Route planning to take in painting at Gayton Junction

I have now planned our schedule for the outward "half" of our Easter cruise. "Half" in inverted commas as the outward part is shorter (in time, at least) than the return part.

The trip takes in a four hour stop at Gayton Junction to assist with a work party painting the service block and associated railings etc. I saw the briefest of items in Canal Boat's "diary" section and had an encouraging response from an e-mail I sent.

The above photo shows the former BW yard, now occupied by the Grand Junction Boat Co. Were the areas separated by brick walls originally coal bunkers?

Here is the route plan:

Mon 7th April: Thrupp Wharf Marina to Stoke Bruerne or Blisworth
Tue 8th April am: Stoke Bruerne/Blisworth to Gayton Junction
Tue 8th April pm: Gayton Junction to Weedon
Wed 9th April: Weedon to Crick
Thu 10th April: Crick to Foxton Top Lock
Fri 11th April: Foxton Top Lock to Market Harborough
Sat 12th April: Market Harborough to Debdale Wharf Marina

The stop at Foxton coincides neatly with a talk entitled "Foxton Locks 1814 - 2014" which starts at 1830 in the "Canal Museum" and ends via a treasure hunt at the Bridge 61 pub (can't wait!) (Another diary entry in Canal Boat magazine).

The planning stops at Debdale Wharf Marina as that is where Jubilee's bottom will be spanked blacked. The boat will be removed from the water - or the water from the boat - on the following Monday, but we need to be there early. We are told that the boat should be back in the water on the Wednesday; I shall plan the return trip accordingly.

If any blog reader would like to make themselves known to us en route we should be very happy to see them. There is plenty of tea and coffee on board!

Wednesday 2 April 2014

King's Cross

The last time I was on Jubilee I returned home via King's Cross Station. The roof over the concourse is spectacular.

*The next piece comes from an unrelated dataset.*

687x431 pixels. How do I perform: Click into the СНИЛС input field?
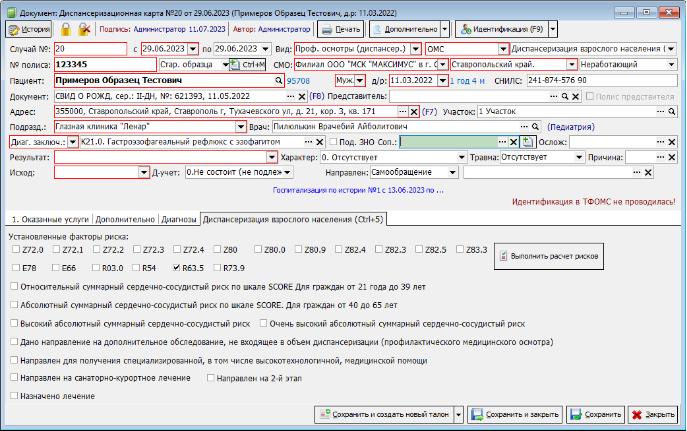(602, 81)
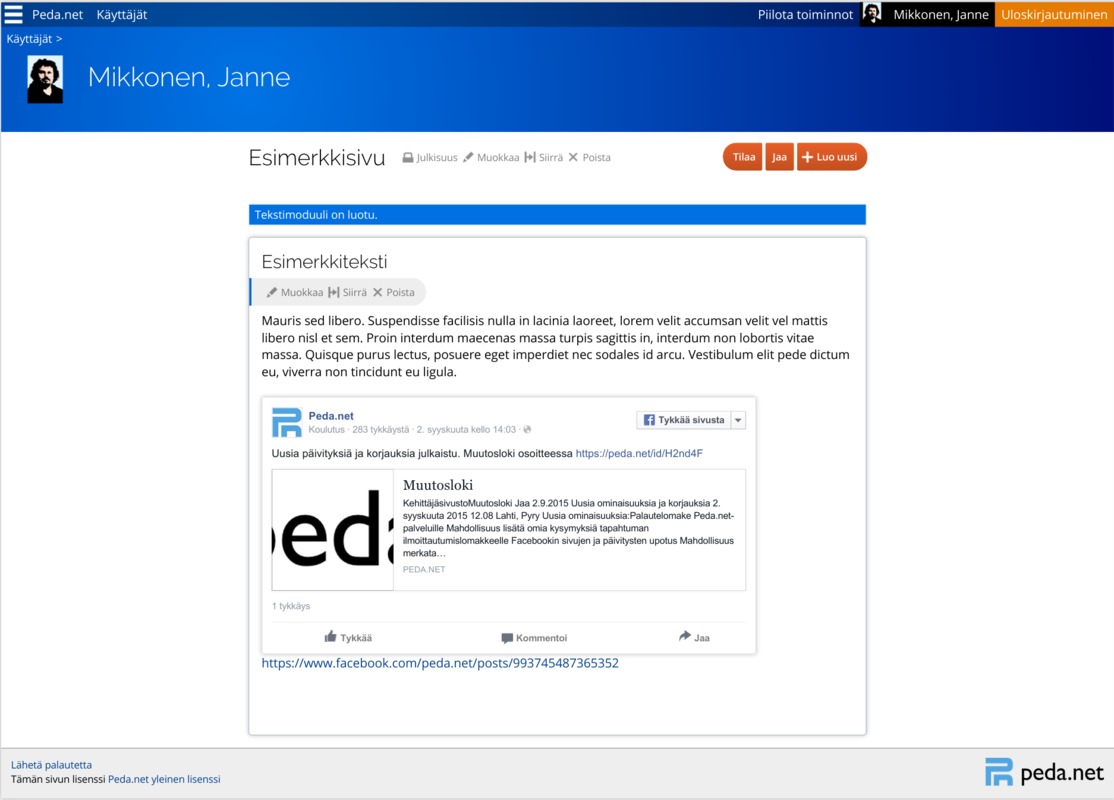Screen dimensions: 1114x800
Task: Click Julkisuus lock icon beside page title
Action: point(408,158)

The train to Cambridge often leaves from Platform 8; the tracks dive under the Regents Canal shortly after leaving the station.

On this occasion the train left from Platform 1, which is not, as it happens, the platform with the lowest number.

At King's Cross there is a Platform 0. Are there any other stations with a Platform 0 - or even negative numbers?

I'll take a photo of it next time.

Tuesday 1 April 2014

Boating weather?

According to my trusty, dusty, Maplin indoor/outdoor thermometer, which I believe to be reasonably accurate, the temperature here in Norwich reached almost 20˚C this afternoon.

It might have actually got there, but if it did I didn't see it.

I have another in/out thermometer on Jubilee, with a useful max/min function, but its two sensors don't agree with each other. Putting the "remote" sensor in the same place as the main unit the two temperature readings differ by 2.0˚C.

Boating weather? Definitely. But so also is 0.1˚, rain, sleet, snow ... A year ago it was freezing, with snow lying in shady spots. This was 6th April 2013 on the Trent.

I'm currently planning our Easter cruise: I'll post details here soon.